● MATERIAL FOR THIS TASK:
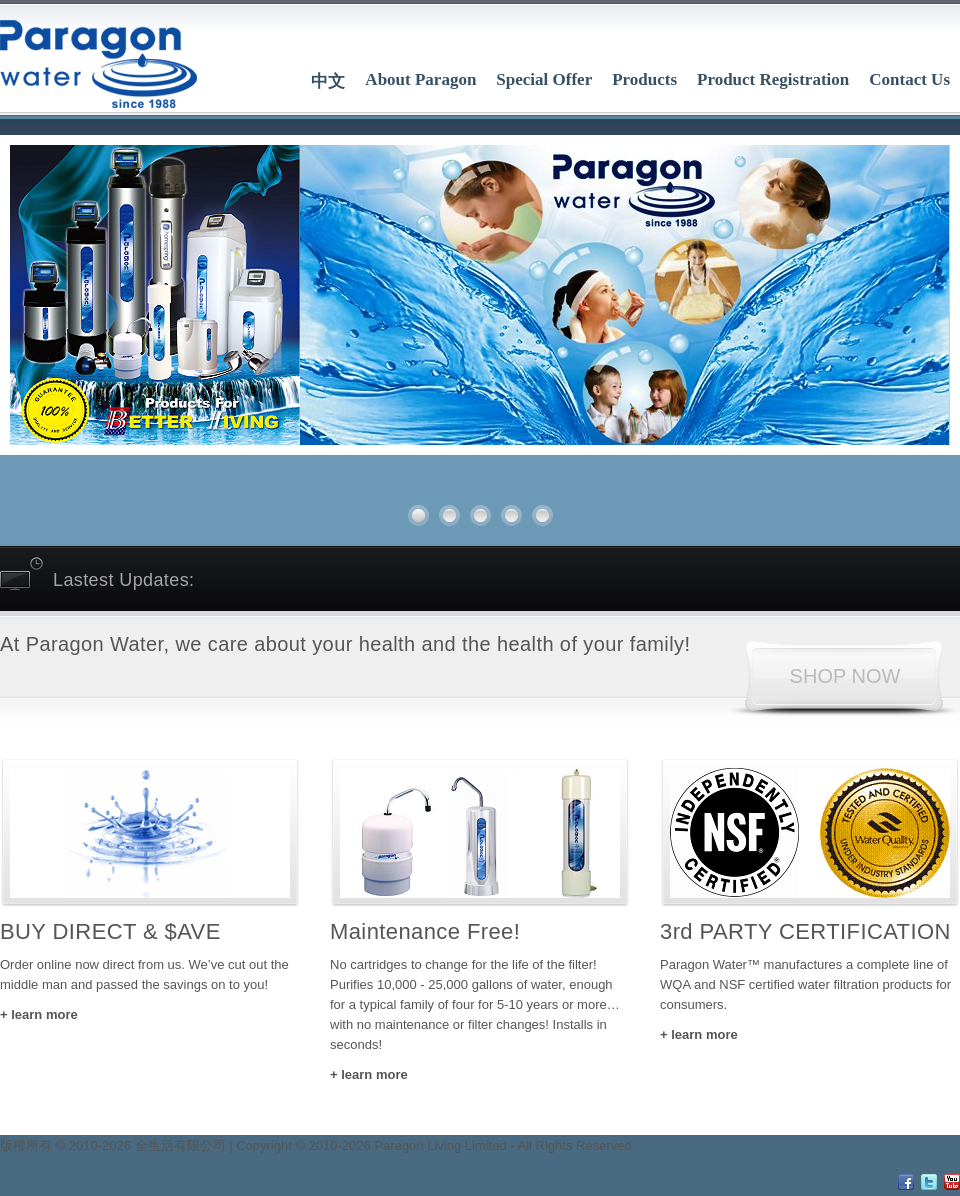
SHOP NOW (845, 676)
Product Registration (773, 79)
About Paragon (420, 79)
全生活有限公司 (180, 1145)
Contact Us (909, 79)
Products (644, 79)
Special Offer (544, 79)
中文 (328, 81)
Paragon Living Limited (440, 1145)
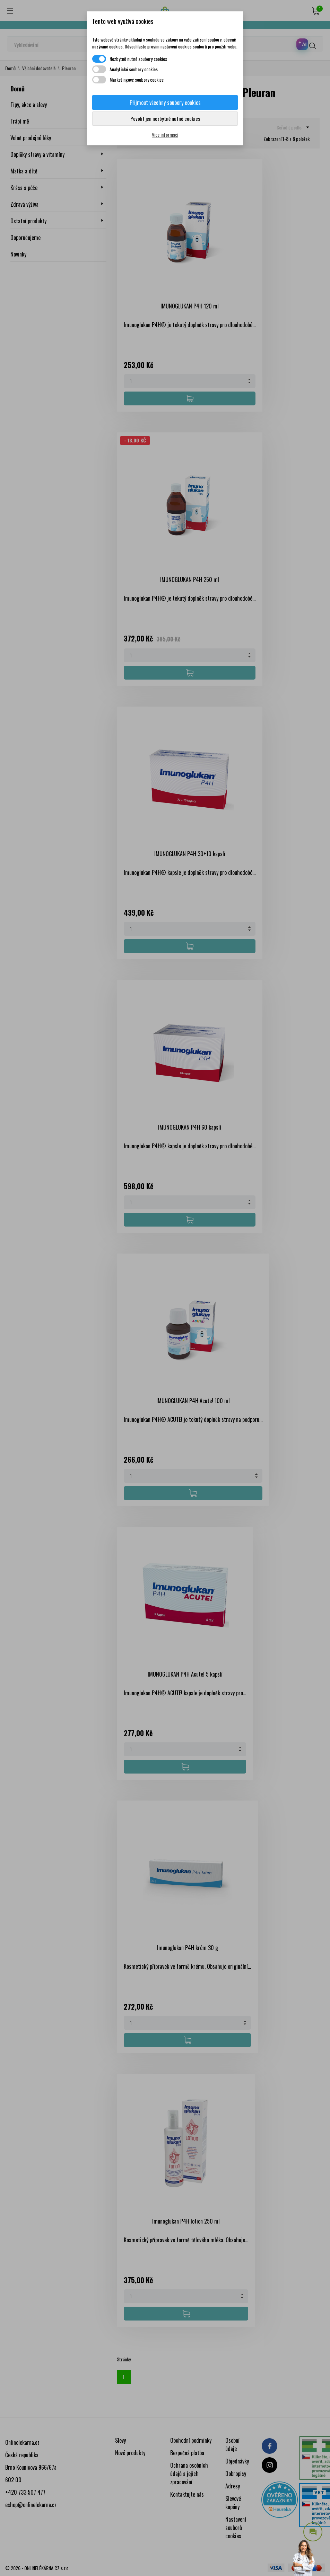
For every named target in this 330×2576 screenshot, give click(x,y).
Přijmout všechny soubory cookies (165, 102)
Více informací (165, 134)
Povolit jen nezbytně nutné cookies (165, 118)
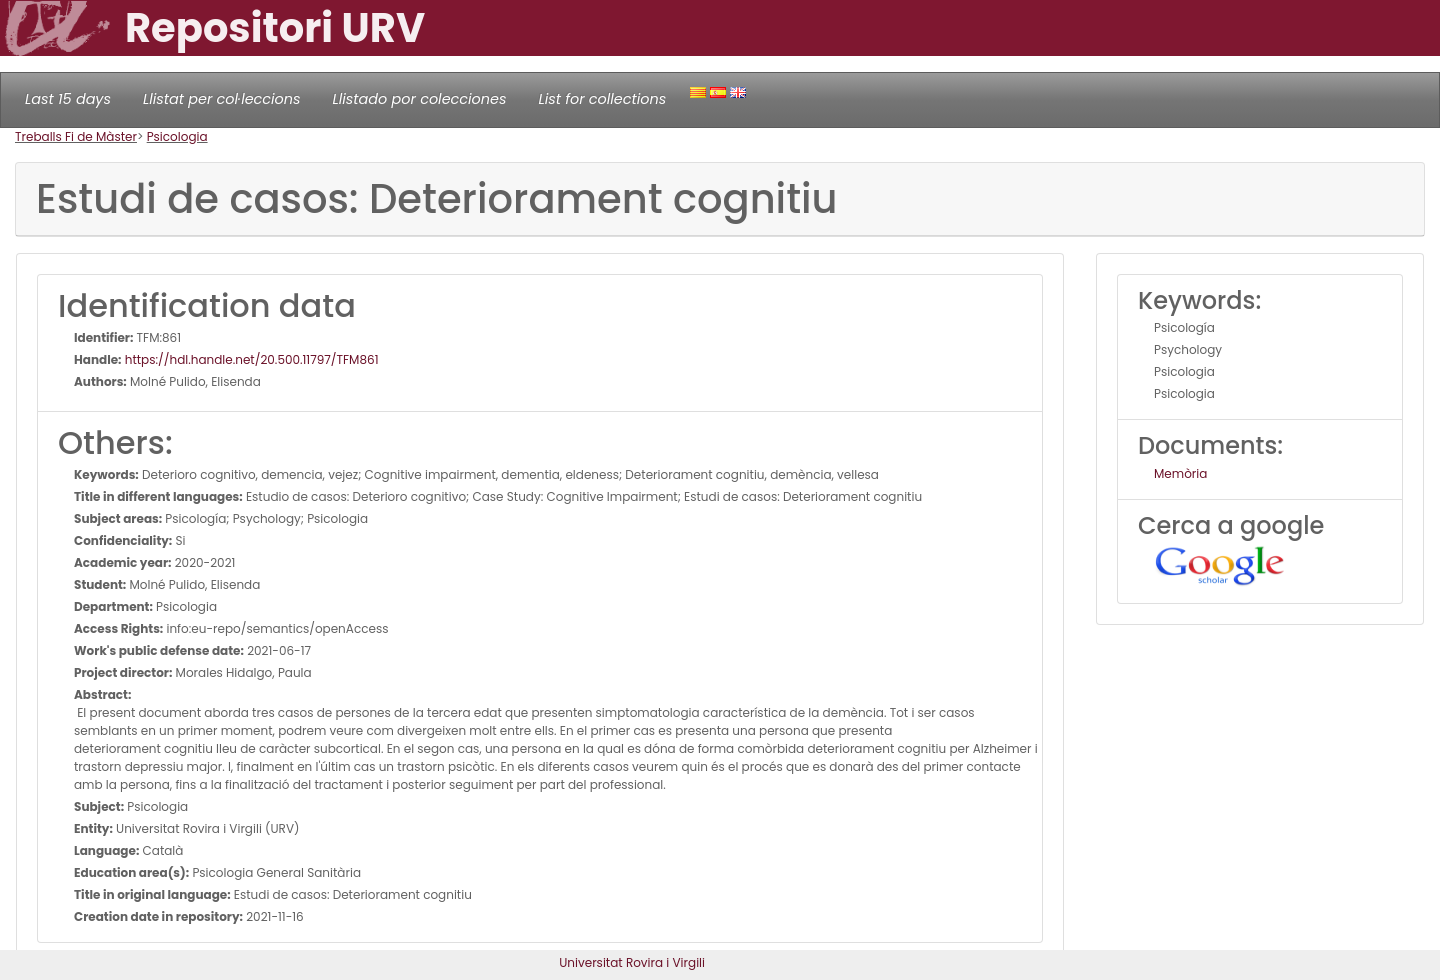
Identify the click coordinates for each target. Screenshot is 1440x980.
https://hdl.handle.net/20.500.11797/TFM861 (250, 359)
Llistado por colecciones (420, 99)
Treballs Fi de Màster (76, 136)
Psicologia (177, 136)
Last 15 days (68, 99)
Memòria (1180, 473)
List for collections (602, 99)
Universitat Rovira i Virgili (632, 962)
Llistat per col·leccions (222, 99)
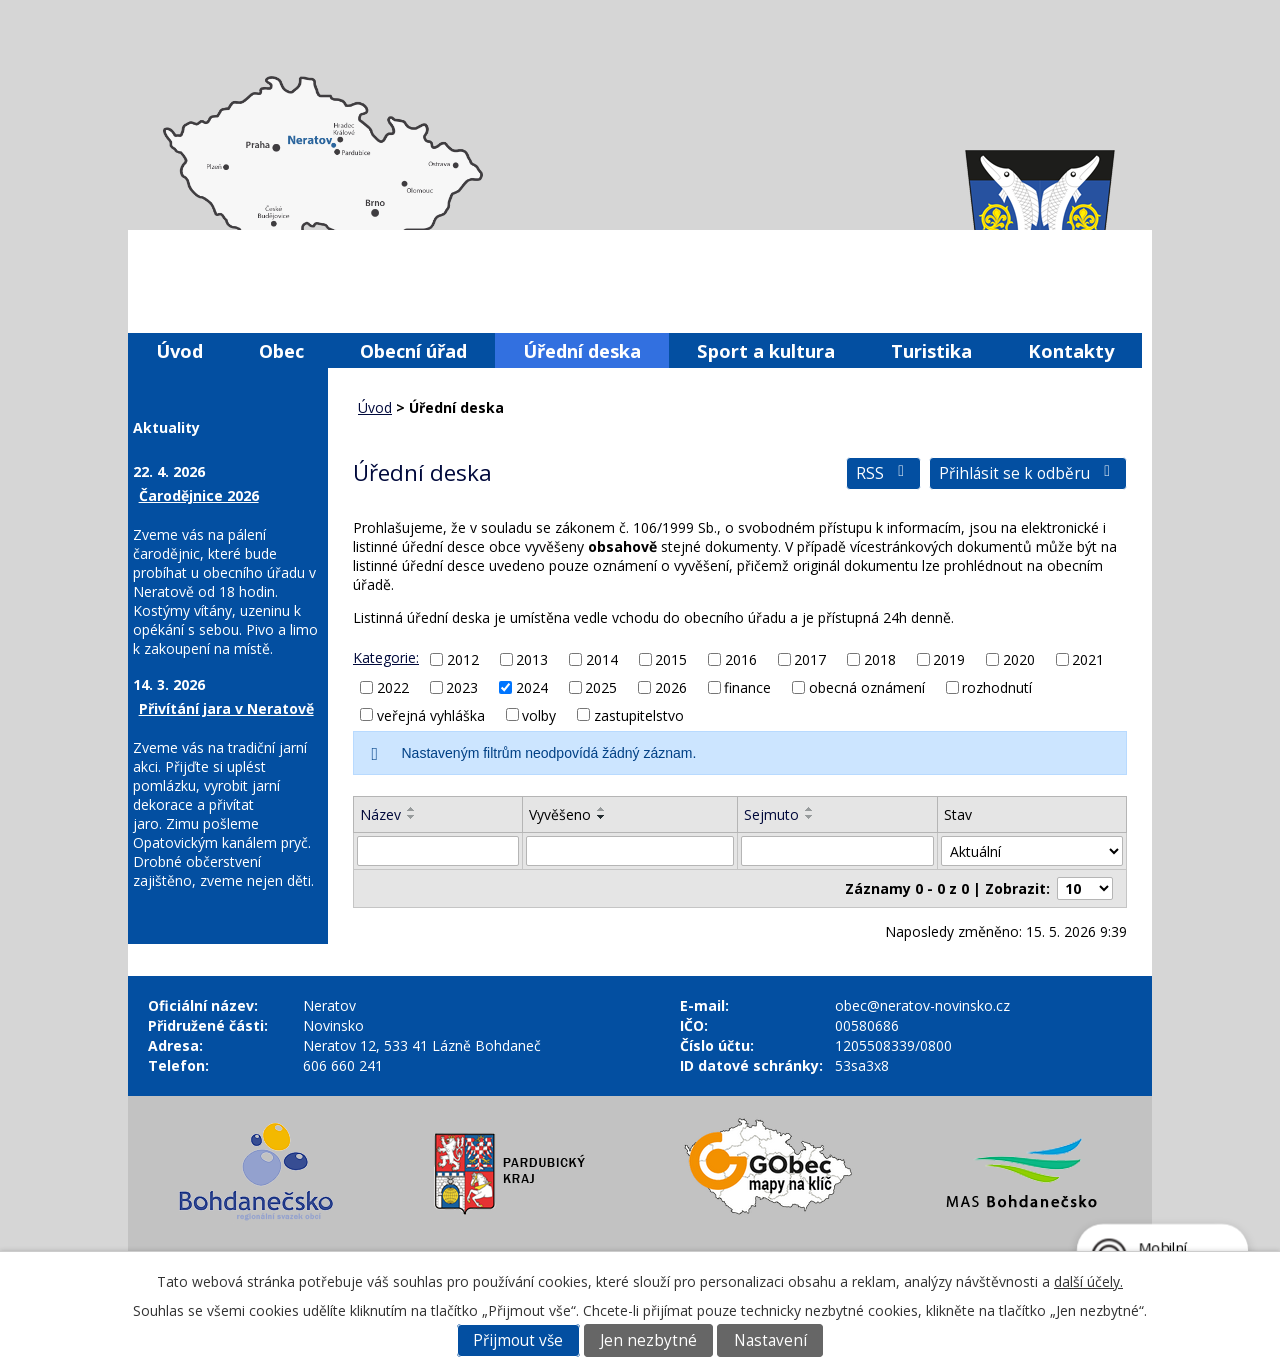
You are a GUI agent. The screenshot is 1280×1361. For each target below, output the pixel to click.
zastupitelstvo (639, 714)
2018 (880, 659)
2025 (601, 687)
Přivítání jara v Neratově (226, 708)
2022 (393, 687)
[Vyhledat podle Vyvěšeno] (630, 851)
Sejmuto (771, 814)
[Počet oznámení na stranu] (1085, 888)
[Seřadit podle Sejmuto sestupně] (810, 817)
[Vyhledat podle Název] (438, 851)
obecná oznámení (867, 687)
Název (380, 814)
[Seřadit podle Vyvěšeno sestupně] (602, 817)
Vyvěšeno (560, 814)
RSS (883, 473)
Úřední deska (582, 350)
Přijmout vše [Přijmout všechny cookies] (518, 1340)
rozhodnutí (997, 687)
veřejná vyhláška (431, 714)
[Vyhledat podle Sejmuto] (837, 851)
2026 (671, 687)
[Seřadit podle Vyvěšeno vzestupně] (602, 809)
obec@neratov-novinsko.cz (922, 1005)
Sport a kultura (766, 350)
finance (747, 687)
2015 (671, 659)
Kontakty (1071, 350)
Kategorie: (386, 657)
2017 (810, 659)
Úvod (179, 350)
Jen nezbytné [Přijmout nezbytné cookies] (648, 1340)
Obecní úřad (413, 350)
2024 (532, 687)
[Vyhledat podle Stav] (1032, 851)
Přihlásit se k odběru (1028, 473)
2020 (1019, 659)
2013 (532, 659)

● WHAT YOU NEED TO DO:
Rewrite everything from the start of the records down to the line containing "https://hdl.handle.net/20.500.11797/TFM861 (250, 359)", both ends included, keeping the requests and leaving out the pictures. Shift every coordinate by adding 34 to each of its numbers.

● ANSWER TO THE EXERCISE:
SHOP NOW (879, 710)
Product Registration (807, 113)
About Paragon (454, 113)
全生活有限公司 (214, 1179)
Contact Us (943, 113)
Products (678, 113)
Special Offer (578, 113)
中文 (362, 115)
Paragon Living Limited (474, 1179)
For every named target in this 330×2576 screenshot, give click(x,y).
Přijmout všechny soubory cookies (199, 136)
Více informací (199, 168)
Povolit jen nezbytně nutné cookies (199, 152)
Identify the click coordinates for each target. Screenshot is 1440x980.
https://hdl.handle.net/20.500.11797/TFM861 (284, 393)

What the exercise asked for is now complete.